The decision tree has impacted transfusion practice by giving the practitioner a way to follow through on their patients and determine where their patients fit. We really want to change the thought process of indications for transfusion, and especially that word “trigger versus threshold.” And what we emphasize quite a bit in TAXI is that, in good practice, you have to think about the entire patient and how your patient fits into the algorithm, and to use good clinical judgment. And for instance, what we wanted to say is that there’s a threshold potentially for transfusion and we don’t want one particular number, for instance, hemoglobin, to trigger that transfusion. Instead, think about that threshold of where you should consider a transfusion and also consider the clinical context as well, so that you’re not ordering blood products based on a number alone.
While the first step of TAXI was to evaluate transfusion practices pertaining to red cell transfusions, the next steps are looking at transfusion practices for platelets and plasma in critically ill children. That initiative is the Pediatric Critical Care Transfusion Anemia Expertise Initiative-Control Avoidance of Bleeding, or TAXI-CAB. And with this, we are creating evidence-based, and when evidence is lacking, expert-based recommendations, particularly for platelets and plasma in critically ill children, and looking at that evidence and making recommendations when we can.

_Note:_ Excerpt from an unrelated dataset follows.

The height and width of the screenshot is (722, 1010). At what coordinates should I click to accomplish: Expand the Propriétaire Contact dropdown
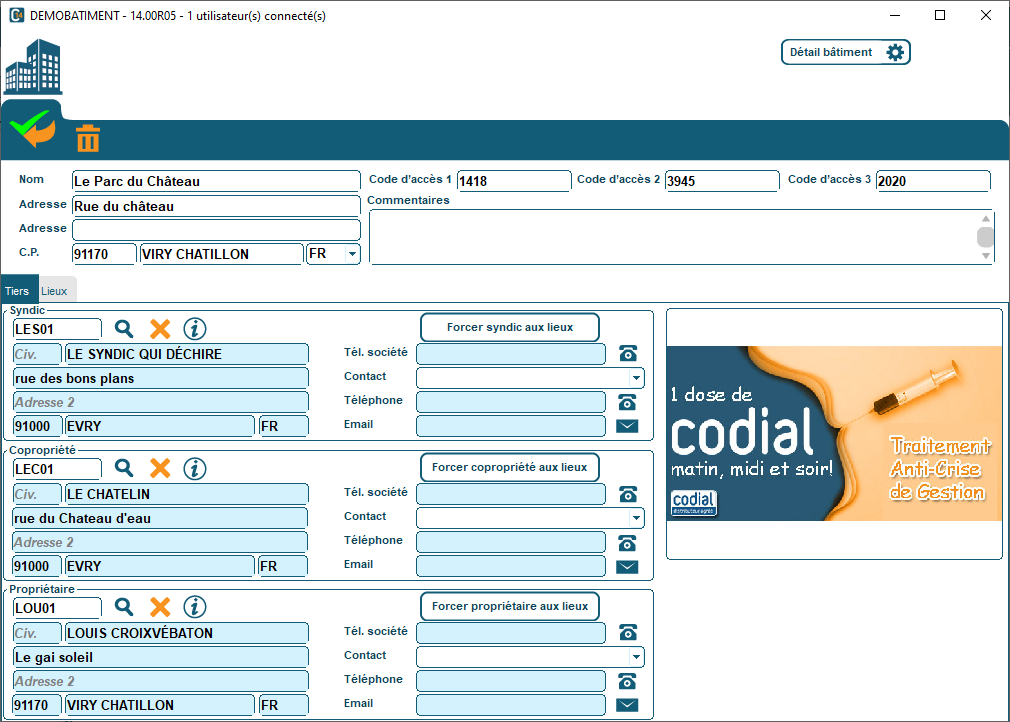[x=636, y=657]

And the hope is to be able to create a decision tree for our yellow products, or platelet and plasma, in children.
For hospitals that haven’t created a patient blood management program yet, Dr. Valentine encourages them to think about creating a team that is interested and invested in patient blood management, including physicians, nursing, and executive teams. The team can then study the hospital’s current practice and compare them to national standards. It certainly takes investment, but once you start to break down each standard into individual pieces, it is certainly accomplishable. For guidance, look at resources from other hospitals that have created patient blood management programs, as well as other blood management resources out there to help you do this.
Focusing on implementation leads to results
My passion is to improve healthcare for children across the country and across the world. And the key part in looking at current practice and creating guidelines and recommendations, it’s really to be able to look at our current practices. What I want to do is impact that child at the bedside to improve their care.
How can we leverage everything that we have in our resources to be able to do that? For me, the answer is looking at our current practice and asking, is our current practice what we should be doing? And if not, how can we develop recommendations to change our current practice?
A critically important part of this process is implementation science. Creating recommendations and guidelines that are impractical to implement at the bedside does not actually improve care. Considering implementation also incorporates other questions, such as how can the recommendations that we create be implemented at the bedside? What are the barriers that caregivers face?
And by doing that, according to Dr. Valentine, those recommendations that we create are actually implemented at the bedside and impact care. And I think that’s really, really crucial. Focusing on implementation helps to bridge the gap between what works for a single patient and what might work on a large scale.
What I’ve been very passionate about is that you can create recommendations, but you have to make sure that these are able to be performed at the bedside and that your clinicians can use them and that they are effective. Because once they are, you can impact healthcare across the country and across the world.